Crystallize by Lindsey Stirling
The sun is aggressive, beating down into the street. Sweat sticks my t-shirt to my lower back and I imagine icicles and snowy hills of winter instead of the blistering city in the dead of summer.
I hate July.
I’m going to have to run to catch the shuttle at Cheverly. The metro lines are down again as if the trains are protesting the sticky putrid underground air. It seems like they always are lately, but maybe it’s my mind playing tricks.
My feet slap the pavement and I have an arm up to ask the driver to wait, though I know the cause is pretty much lost.
That’s when he catches me.
Eyes green like apples but blue like the water when I was on Caribbean cruise before my family hated me. Eyes that are crystalline, light, and not paying attention.
A cab runs the red, and I know he’s going to die.
My runner’s legs tense, and I know before I turn in his direction that I’ll be too late.
A car horn screams, the sound too light and high for the pounding in my chest.
Somebody yells, “Hey!” but that won’t stop the cab or move the beautiful boy.
The cab clips his left hip, he scorpion falls to the pavement, limbs flailing, smacking his head with a crack like lightning. Beach glass eyes close as he rolls to a stop.
A toddler’s hand slaps me across the face.
“Li-Li! Wake up!”
“Clovie?” My best friend’s baby sister is bouncing on my bed and smiling so big you’d think I hung the moon. To her maybe I can. My hands shake as I ruffle her hair and push the dream and the boy’s blue green eyes out of my mind.
“Clover!” Harrison calls from the front of the apartment. “Did you wake up Liam?”

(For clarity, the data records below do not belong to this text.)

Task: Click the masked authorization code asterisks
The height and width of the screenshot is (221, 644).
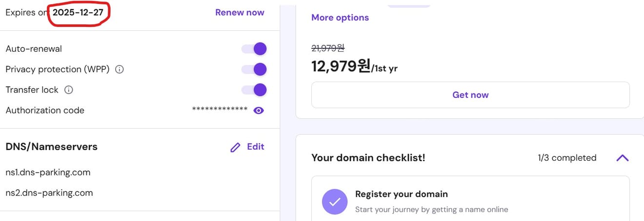Action: (220, 110)
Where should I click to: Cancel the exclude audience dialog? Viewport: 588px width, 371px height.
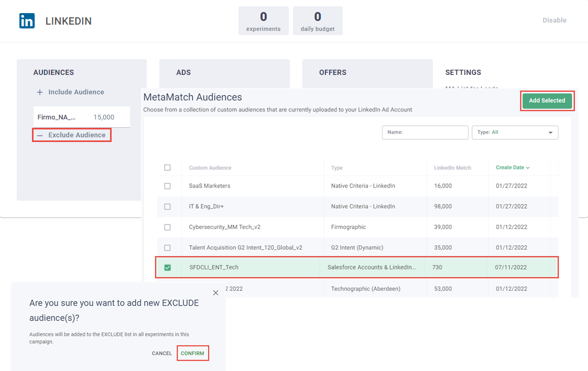point(162,353)
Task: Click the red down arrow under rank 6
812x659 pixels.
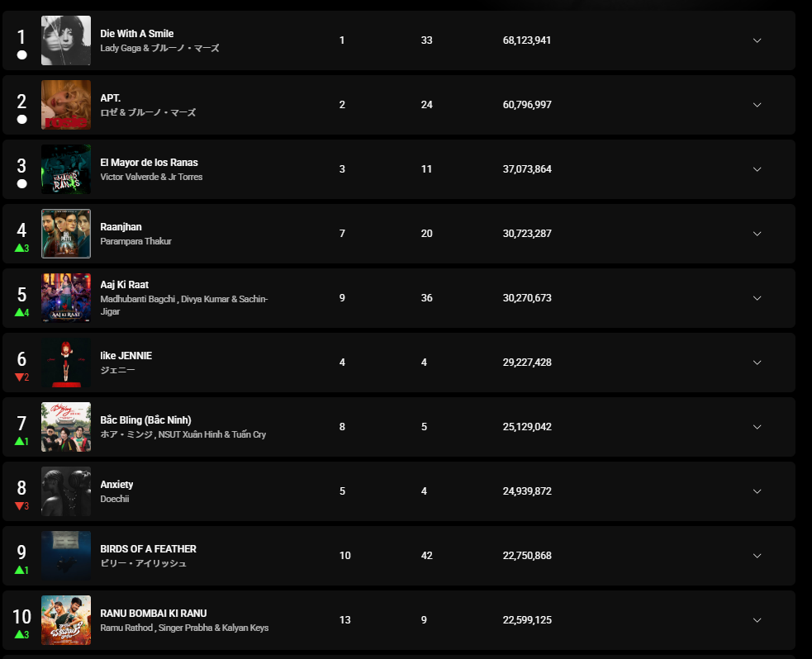Action: coord(19,377)
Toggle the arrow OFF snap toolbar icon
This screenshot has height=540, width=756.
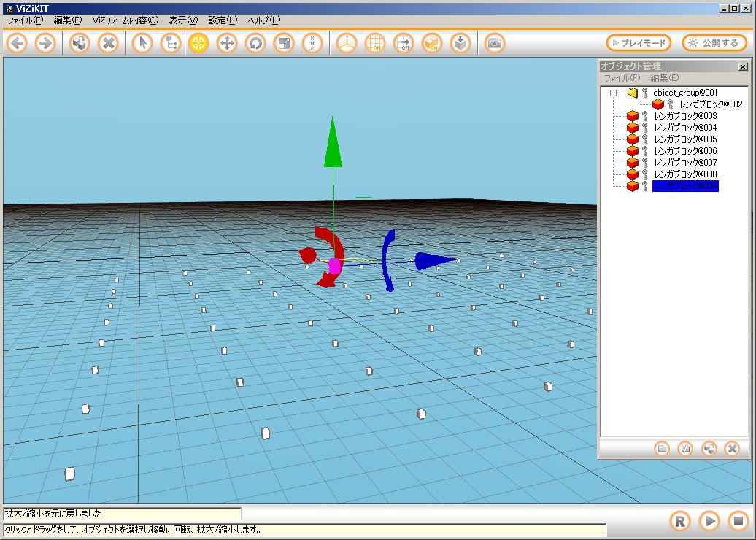(x=404, y=43)
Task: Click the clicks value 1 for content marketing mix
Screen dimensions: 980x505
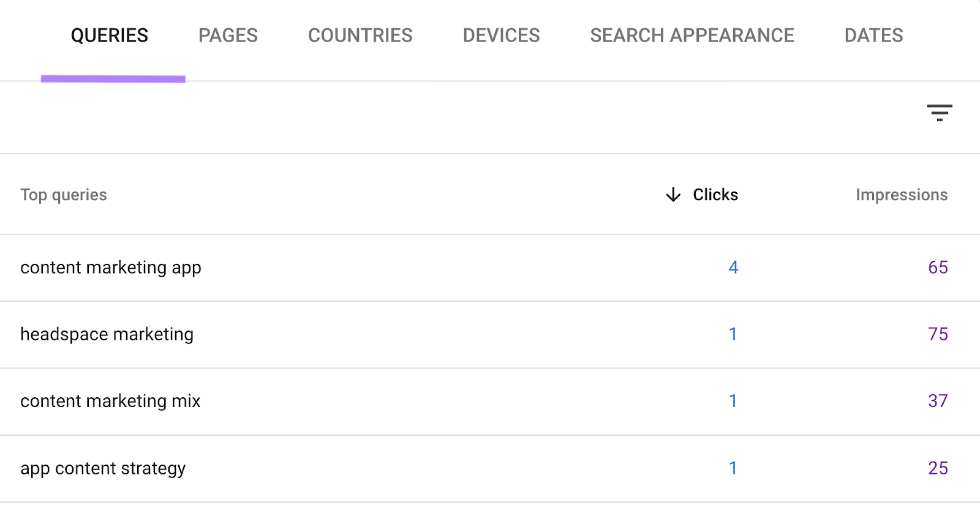Action: click(x=734, y=401)
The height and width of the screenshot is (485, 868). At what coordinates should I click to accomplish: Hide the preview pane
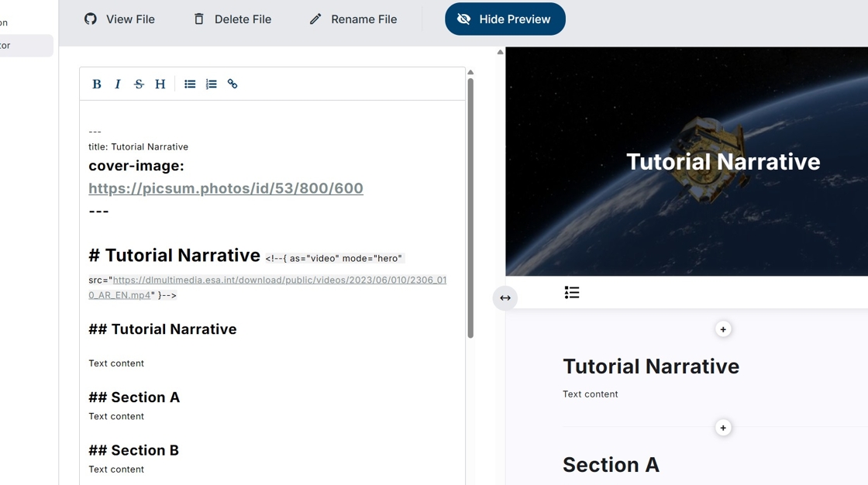click(505, 19)
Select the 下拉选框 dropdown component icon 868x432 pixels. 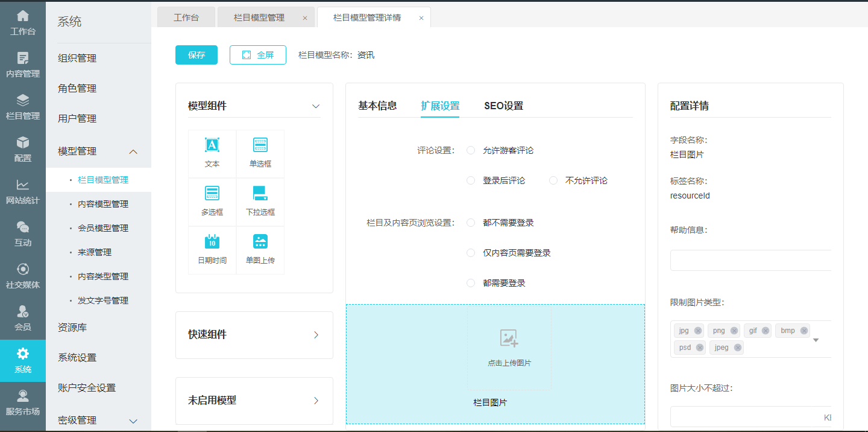260,194
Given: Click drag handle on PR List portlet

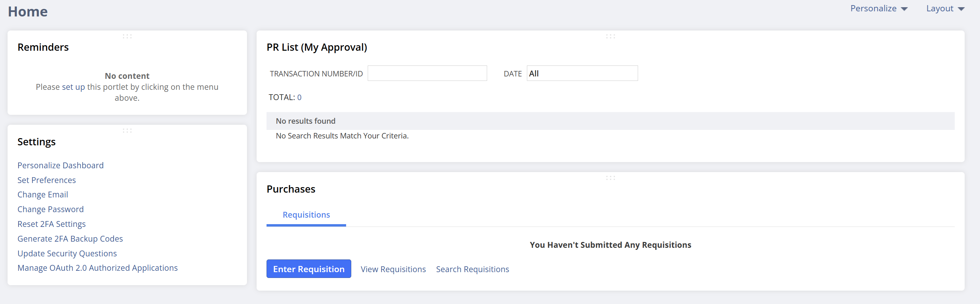Looking at the screenshot, I should 610,36.
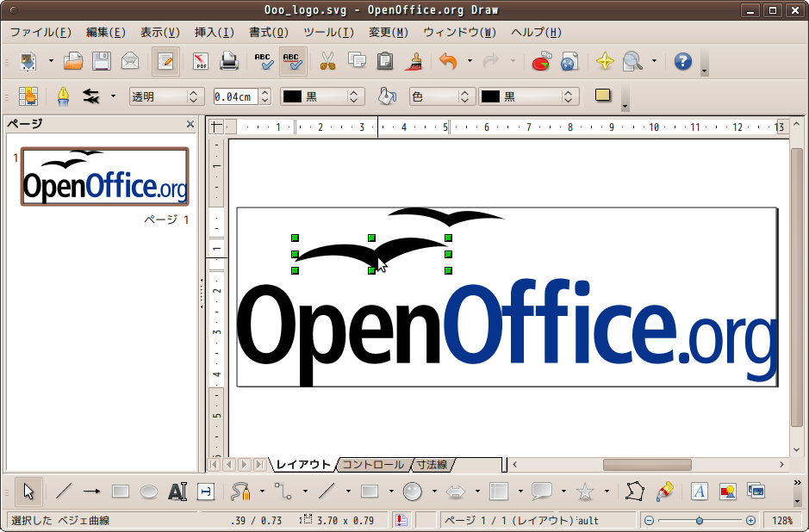Toggle the Edit File mode button

click(165, 61)
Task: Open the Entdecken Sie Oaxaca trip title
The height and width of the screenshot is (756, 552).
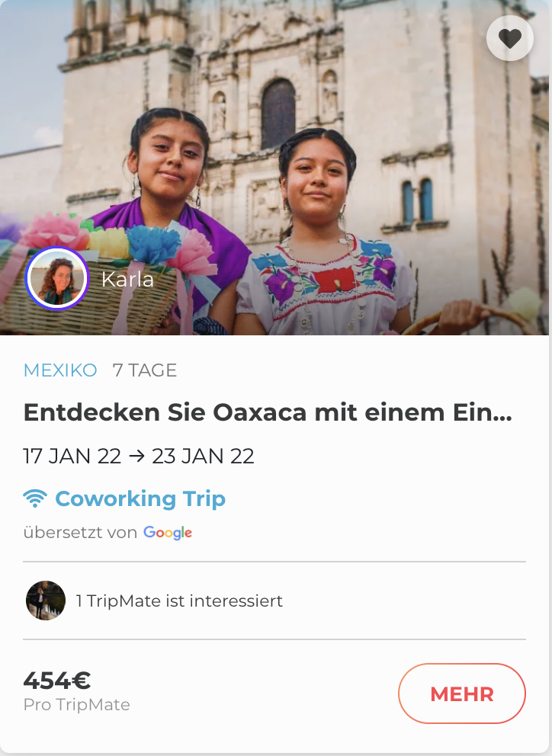Action: [x=268, y=412]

“No!” she screams. He laughs.
Harrison and I are in charge of the kid for the weekend while his parents are out of town. Not the normal routine for college freshman, but I love the little squirt, so having her bouncing directly on my kneecap is only slightly unpleasant.
“Sorry,” Harrison says, plucking the three year old out of the bed and flipping her upside down. She shrieks and her chubby arms flail as she laughs.
“What’s today?” he smiles down at her.
“Aquarium,” he tells her. “We’re going to the aquarium.”
“Yes. Sharkies,” she insists. He flips her around so she rests on his hip. “LiLi comes!”
Harrison’s eyes rake over my face. It’s probably ragged. His eyebrows disappear into his curly hair, questioning. I half shrug. “He might not want to come,” he tells her.
“Please?” Her big chocolate eyes are too much.
We take Harrison’s car to the metro station. Clover’s headphones keep her occupied on her iPad games in the backseat.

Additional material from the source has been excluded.